Required tasks:
1 – According to the operating system settings page, what is the recommended default value for the page size?
2 – In the operating system settings page, write out the passage from "You can use" up to and including "for more information).", substituting "Arm64" for "Grace".

Selected excerpt:
* Begin *

Operating System Settings#

This chapter provides information about the operating system settings.

Page Size#

Grace supports 64K and 4K Linux kernel page sizes. To configure your Linux kernel with the page size that suits your business needs, change the following kconfig settings during the kernel compilation:

  • 4K page size: CONFIG_ARM64_4K_PAGES=y

  • 64K page size: CONFIG_ARM64_64K_PAGES=y

The 64K page size can benefit the applications that allocate a large amount of memory because there will be fewer page faults, better TLB hits, and efficiency.

Note

The recommended default value for the page size is 64K.

Huge Pages#

Huge pages might be beneficial to applications that allocate large chunks of memories, and the main benefit is fewer TLB misses.

You can use huge pages on Grace systems in the following ways:

  • Transparent Huge Pages (THP)

    • Transparent to the application.

    • Mostly automatic with a few available kernel tuning parameters.

    • When using the recommended 64 KB page size, THP pages are currently too large for practical use in most applications (refer to Transparent Huge Pages for more information).

* End *

Source excerpt:
* Begin *

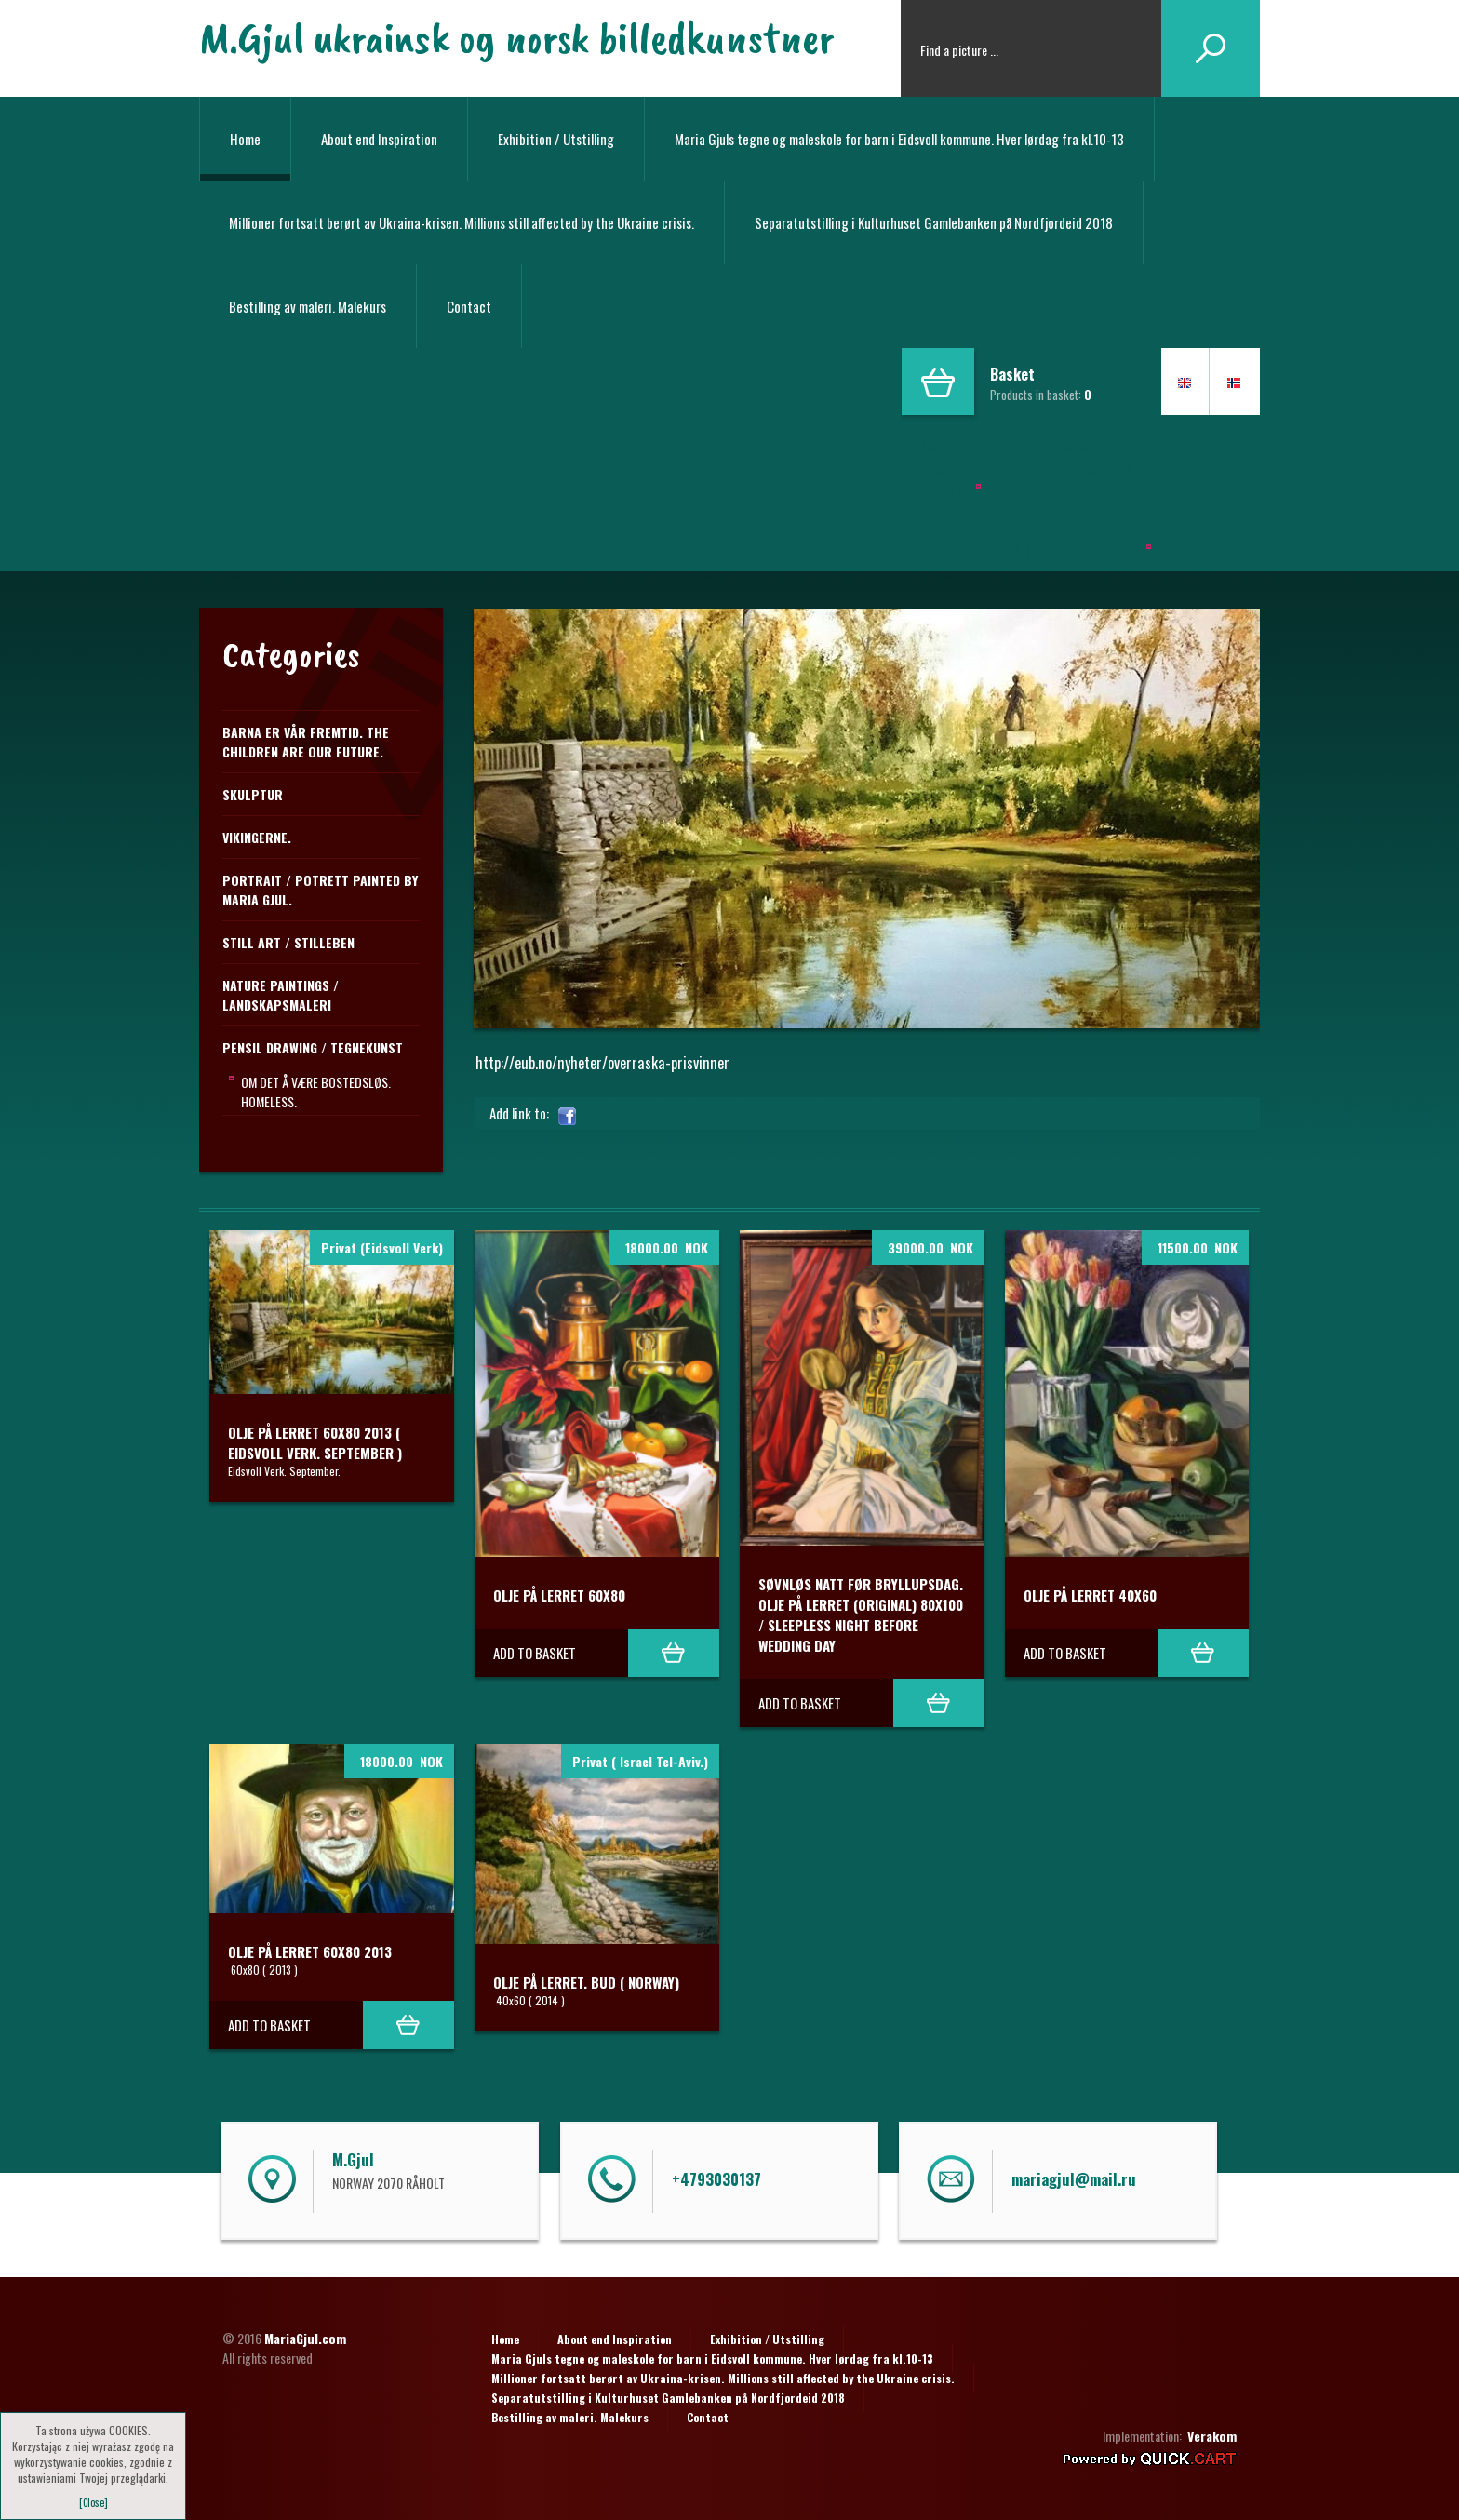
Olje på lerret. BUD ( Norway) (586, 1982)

* End *

Problem solutions:
1 – 64K

2 –
You can use huge pages on Arm64 systems in the following ways:

  • Transparent Huge Pages (THP)

    • Transparent to the application.

    • Mostly automatic with a few available kernel tuning parameters.

    • When using the recommended 64 KB page size, THP pages are currently too large for practical use in most applications (refer to Transparent Huge Pages for more information).